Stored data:
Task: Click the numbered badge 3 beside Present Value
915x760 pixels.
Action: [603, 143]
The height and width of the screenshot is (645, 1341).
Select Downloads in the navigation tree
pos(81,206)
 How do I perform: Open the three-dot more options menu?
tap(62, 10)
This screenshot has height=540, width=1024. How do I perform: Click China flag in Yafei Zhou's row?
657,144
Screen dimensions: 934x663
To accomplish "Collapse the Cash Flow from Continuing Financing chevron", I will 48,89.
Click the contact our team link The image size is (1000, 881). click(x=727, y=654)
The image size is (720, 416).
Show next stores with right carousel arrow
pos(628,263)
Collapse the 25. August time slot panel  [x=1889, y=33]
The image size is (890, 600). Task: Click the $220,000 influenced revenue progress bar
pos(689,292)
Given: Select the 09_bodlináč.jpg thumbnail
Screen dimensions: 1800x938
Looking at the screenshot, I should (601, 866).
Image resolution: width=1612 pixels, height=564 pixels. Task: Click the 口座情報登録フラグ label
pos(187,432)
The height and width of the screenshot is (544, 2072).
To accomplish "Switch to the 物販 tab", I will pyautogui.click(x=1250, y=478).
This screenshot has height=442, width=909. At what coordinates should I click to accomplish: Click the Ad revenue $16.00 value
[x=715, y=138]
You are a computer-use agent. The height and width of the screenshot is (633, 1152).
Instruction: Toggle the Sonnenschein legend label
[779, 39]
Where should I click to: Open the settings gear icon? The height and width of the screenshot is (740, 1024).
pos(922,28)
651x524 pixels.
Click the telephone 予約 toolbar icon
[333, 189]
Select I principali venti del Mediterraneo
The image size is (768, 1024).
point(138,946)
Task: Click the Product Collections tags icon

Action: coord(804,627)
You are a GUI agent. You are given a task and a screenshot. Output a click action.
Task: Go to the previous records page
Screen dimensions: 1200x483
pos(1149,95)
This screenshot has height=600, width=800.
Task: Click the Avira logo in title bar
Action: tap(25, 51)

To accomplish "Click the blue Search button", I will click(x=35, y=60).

EXERCISE INSTRUCTIONS »
Nothing should be changed: write out all of the data as is.

YOUR RESPONSE »
Task: Click the numbered badge 3 beside Present Value
915x760 pixels.
Action: [603, 143]
The height and width of the screenshot is (645, 1341).
Select Downloads in the navigation tree
pos(81,206)
 How do I perform: Open the three-dot more options menu?
tap(62, 10)
This screenshot has height=540, width=1024. How do I perform: Click China flag in Yafei Zhou's row?
657,144
Screen dimensions: 934x663
To accomplish "Collapse the Cash Flow from Continuing Financing chevron", I will 48,89.
Click the contact our team link The image size is (1000, 881). click(x=727, y=654)
The image size is (720, 416).
Show next stores with right carousel arrow
pos(628,263)
Collapse the 25. August time slot panel  [x=1889, y=33]
The image size is (890, 600). Task: Click the $220,000 influenced revenue progress bar
pos(689,292)
Given: Select the 09_bodlináč.jpg thumbnail
Screen dimensions: 1800x938
Looking at the screenshot, I should (601, 866).
Image resolution: width=1612 pixels, height=564 pixels. Task: Click the 口座情報登録フラグ label
pos(187,432)
The height and width of the screenshot is (544, 2072).
To accomplish "Switch to the 物販 tab", I will pyautogui.click(x=1250, y=478).
This screenshot has height=442, width=909. At what coordinates should I click to accomplish: Click the Ad revenue $16.00 value
[x=715, y=138]
You are a computer-use agent. The height and width of the screenshot is (633, 1152).
Instruction: Toggle the Sonnenschein legend label
[779, 39]
Where should I click to: Open the settings gear icon? The height and width of the screenshot is (740, 1024).
pos(922,28)
651x524 pixels.
Click the telephone 予約 toolbar icon
[333, 189]
Select I principali venti del Mediterraneo
The image size is (768, 1024).
point(138,946)
Task: Click the Product Collections tags icon

Action: coord(804,627)
You are a GUI agent. You are given a task and a screenshot. Output a click action.
Task: Go to the previous records page
Screen dimensions: 1200x483
pos(1149,95)
This screenshot has height=600, width=800.
Task: Click the Avira logo in title bar
Action: tap(25, 51)

To accomplish "Click the blue Search button", I will click(x=35, y=60).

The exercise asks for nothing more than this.